Typhoons. They're big, they're bad, and they're here.
Wikipedia defines typhoons as "mature tropical cyclones." They tend to appear in the Northwest Pacific Ocean. Typhoons form throughout the year, although the summer and fall months are the heaviest months of the year; in 2004 there were as many as 13 typhoons, although not specifically in Japan. However, Japan does experience a great deal of them. The area where Japan lies accounts for a third of all annual tropical cyclone activity.
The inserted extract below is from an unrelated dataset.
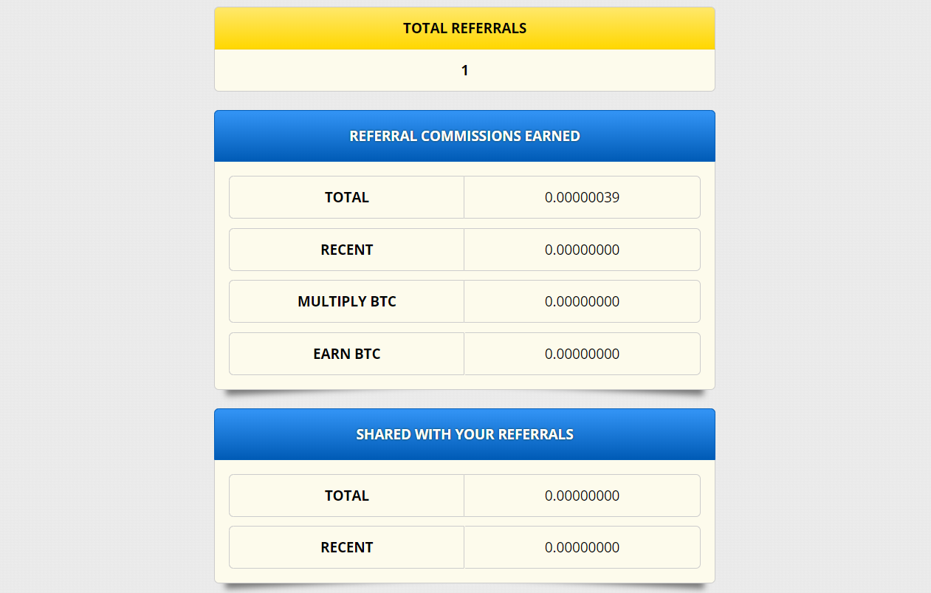Select the RECENT label under commissions earned
The height and width of the screenshot is (593, 931).
(346, 250)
In fact, The Japan Meteorological Agency is tasked with the responsibility of issuing typhoon warnings to the entirety of the Western Pacific for the last twenty years.
As I speak, around 5:30pm Tokyo Time, The Japan Meteorological Agency has issued a typhoon warning for Kanto, Tohoku and part of Hokkaido, three major geographical regions of Japan. I expect there will be some flooding, although nowhere near where I live, fortunately. My own village, H--, is characterized as suffering from "Heavy Rain, Storm, Flood, Thunderstorm, and Dense Fog." However, these are general terms since the meteorologists cannot individually check every village, town and city in Japan. In fact, what H-- is experiencing right now is simply heavy rain. If you click the previous link, you'll see that all of Fukushima is described using the exact same five terms.
By tomorrow, the typhoon will have moved outside the scope of Japan and northeast, toward (if I'm correct in my geography) the Sea of Okhotsk. They canceled school early today, but hopefully I won't have any problems navigating the waterlogged streets of my village tomorrow morning.